Los timos irrumpen en el móvil con mensajes trampa y descarga de servicios involuntarios

Los usuarios quedan suscritos sin saberlo a operadores de contenidos tras responder sms que le prometen premios o simulan proceder de conocidos Asociaciones de consumidores denuncian la proliferación de este tipo de estafas, que pueden elevar las facturas hasta los 200 euros

ALMUDENA NOGUÉSJAÉN
RECOMENDACIONES. La Asociación de Empresas de Servicios a Móviles ha hecho pública una lista de consejos para evitar los fraudes vía sms  que se vienen cometiendo. /R. L. PÉREZ/
RECOMENDACIONES. La Asociación de Empresas de Servicios a Móviles ha hecho pública una lista de consejos para evitar los fraudes vía sms que se vienen cometiendo. /R. L. PÉREZ

Le suena el móvil. Abre el mensaje y lee el siguiente texto de origen desconocido: 'Hey, ya que vivimos cerca a ver si quedamos'. Tenga cuidado, porque la curiosidad además de matar al gato -como apunta el manido dicho- puede liquidar el saldo de su teléfono y disparar su factura. Tras el misterioso sms no se esconde ni un viejo conocido, ni un admirador secreto. Se trata de misivas trampa que buscan su dinero. Una de las muchas que en los últimos meses circulan por los teléfonos de cientos de jienenses a la caza de incautos. A quien pique el anzuelo y responda el mensaje se le carga 1,2 euros (más IVA). Y eso en el mejor de los casos. En el peor, el cliente que contesta es dado de alta sin saberlo en un servicio de descargas de contenidos a costes desorbitados.
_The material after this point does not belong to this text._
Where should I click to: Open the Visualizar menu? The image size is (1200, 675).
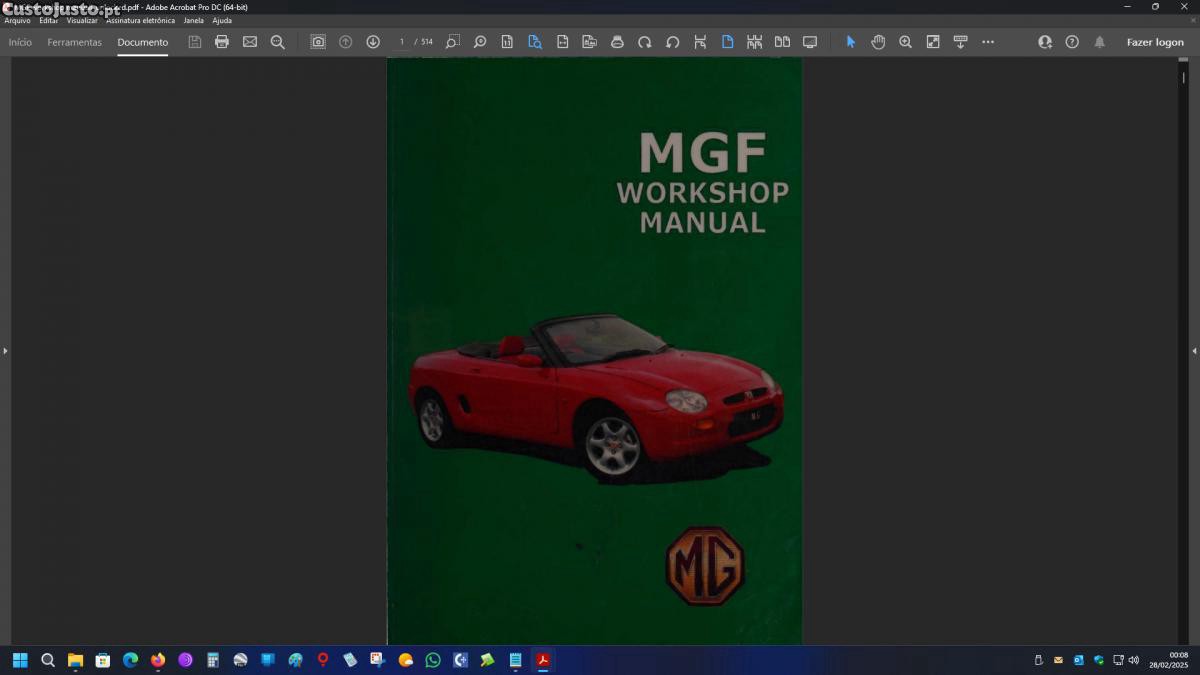pos(82,20)
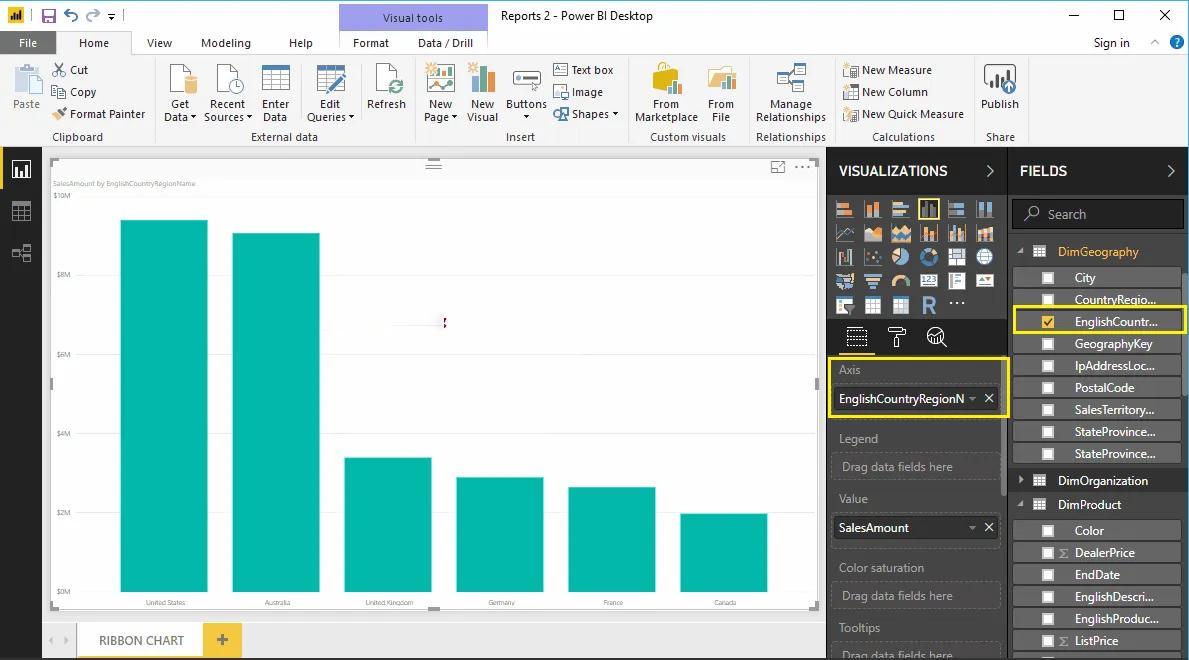Add a new report page

coord(222,640)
Las asociaciones de usuarios ya han dado la voz de alarma. Tanto la OCU, como Facua, Al-Andalus o la Unión de Consumidores aseguran que estos días están recibiendo decenas de reclamaciones por estafas ligadas a mensajes a móviles. Y es que el denominado 'spam' -correo basura no deseado-, ha encontrado un nuevo filón: la telefonía sin cables. Su objetivo es exprimir el saldo de los clientes con textos como 'Una persona ha intentado contactar contigo y no ha sido posible. Para leer su sms envía la palabra VER al 5523' o 'Una persona te ha enviado su foto, puede ser un amigo, un amor o un desconocido. Para recibirla envía la palabra FOTO al 5069'.

Sea cual sea el contenido, la meta es inducir al usuario a que responda mediante otro sms, generalmente a un número corto de cuatro dígitos, cuyo coste oscila entre los 0,3 y los 1,8 euros. «Además, en muchos casos, tras contestar el usuario empieza a recibir una avalancha de mensajes de diferente contenido que pueden multiplican su factura hasta los 200 euros mensuales», detalla Rubén Sánchez, portavoz de Facua.

Logos y melodías

Pero ésta no es la única estafa que prolifera estos días por los terminales de los jienenses. Las organizaciones de consumo denuncian otra forma fraudulenta de ganar suscriptores que están practicando algunas compañías que promocionan descargas de logos o melodías (conocidos como mensajes sms 'premium'). El problema, precisan, es que cuando un usuario demanda un contenido concreto, sin saberlo, se está dando de alta a un servicio «de modo que sin su consentimiento explícito, comienza a recibir mensajes cuyo coste tiene que asumir», relata Jesús Burgos, directivo de la Unión de Consumidores. Y continúa: «La trampa radica en que la información sobre los costes y el sistema de recepción de este servicio pasa desapercibida al usuario debido a las técnicas publicitarias utilizadas».

Falta de información

Así, el mensaje que informa sobre los precios y la naturaleza de las descargas o se obvia o aparece de forma fugaz en la pantalla del televisor con cuerpos de letra minúsculos y prácticamente ilegibles. «Estos hechos dan lugar a altas fraudulentas que perjudican gravemente los intereses de los consumidores, quienes desconocen el alcance real de su acción», concreta otra directiva de la Asociación de Consumidores y Amas de Casa Al-Andalus, María Huelin.

Ante esta situación, la UCE-Andalucía ha instado a la Secretaría de Estado de las Telecomunicaciones y la Sociedad de la Información a adoptar medidas que limiten el sistema de envío de mensajes 'premium', de manera que se dé sólo en aquellos casos en los que el usuario manifieste su consentimiento expreso de manera contractual, por escrito y teniendo toda la información.

En esta misma línea, desde Facua exigen que estas compañías indiquen claramente «con letras grandes y alocuciones» el coste de sus servicios y que faciliten información al cliente sobre cómo contactar con ellas o darse de baja. Una odisea que, según las organizaciones, puede durar meses y también le cuesta dinero al usuario.